Have you ever accidentally thrown away an e-mail letter? Well, if that letter was from a LISTSERV list and if that list keeps an archive, you can retrieve that letter from the LISTSERV! Here is how to do it:

  1. Send an INDEX listname F=MAIL command to the LISTSERV administrative address (for example, to get the index for the SQUIRREL list, your command would say INDEX SQUIRREL F=MAIL).
  2. Look through the index to find the file or notebook that you want to retrieve (the index will even tell you the filename and filetypes for each of the files!).
  3. Use the GET filename filetype F=MAIL command to get the file or notebook that you want.

Remember: you send LETTERS to the list address; you send COMMANDS to the LISTSERV administrative address. Etch this into your brain. :)

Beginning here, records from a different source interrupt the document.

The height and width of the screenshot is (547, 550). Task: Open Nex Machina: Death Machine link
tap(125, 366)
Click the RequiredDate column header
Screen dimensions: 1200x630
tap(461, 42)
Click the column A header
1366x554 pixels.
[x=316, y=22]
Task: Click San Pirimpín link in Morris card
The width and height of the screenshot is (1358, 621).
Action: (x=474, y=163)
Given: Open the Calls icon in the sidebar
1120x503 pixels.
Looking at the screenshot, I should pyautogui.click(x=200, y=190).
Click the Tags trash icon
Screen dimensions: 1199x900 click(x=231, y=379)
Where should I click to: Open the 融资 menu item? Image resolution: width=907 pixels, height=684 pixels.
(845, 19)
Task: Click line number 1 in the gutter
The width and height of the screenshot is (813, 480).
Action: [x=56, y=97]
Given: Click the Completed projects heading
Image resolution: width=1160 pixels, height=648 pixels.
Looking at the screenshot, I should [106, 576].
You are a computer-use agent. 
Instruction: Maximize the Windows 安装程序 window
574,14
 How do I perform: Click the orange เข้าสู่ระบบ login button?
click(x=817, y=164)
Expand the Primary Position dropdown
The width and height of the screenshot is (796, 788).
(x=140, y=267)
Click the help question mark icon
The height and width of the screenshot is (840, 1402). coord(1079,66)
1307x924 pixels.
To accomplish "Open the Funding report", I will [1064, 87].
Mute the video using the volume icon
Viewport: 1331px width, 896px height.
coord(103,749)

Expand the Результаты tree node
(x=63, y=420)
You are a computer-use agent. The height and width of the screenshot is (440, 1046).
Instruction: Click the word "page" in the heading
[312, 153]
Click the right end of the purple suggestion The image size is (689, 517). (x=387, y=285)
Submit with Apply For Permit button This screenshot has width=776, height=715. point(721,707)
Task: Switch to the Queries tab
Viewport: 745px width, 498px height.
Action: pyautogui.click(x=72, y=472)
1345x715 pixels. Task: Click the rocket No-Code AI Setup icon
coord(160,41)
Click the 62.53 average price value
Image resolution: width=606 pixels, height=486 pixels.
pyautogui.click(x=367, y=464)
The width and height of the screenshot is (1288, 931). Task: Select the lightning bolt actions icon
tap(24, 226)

There are a couple more things I want to talk about, but I will save them for tomorrow. :)

 

HOMEWORK:

This homework assignment is completely optional. Also, you are reminded to contact your local Internet Service Provider if you have questions about, or difficulties with, any part of the Roadmap workshop (please do not write me -- my mailer cannot handle the volume). Finally, please remember that replying to this letter with your GET commands will *NOT* work. You *MUST* write a new letter to the LISTSERV administrative address for your GET commands to work.

ASSIGNMENT: If you would like a very brief guide to LISTSERV, GET the file LISTSERV REFCARD from the LISTSERV file server at the InterNIC. This is a list of a whole bunch of LISTSERV commands, along with a brief explanation of what each command does.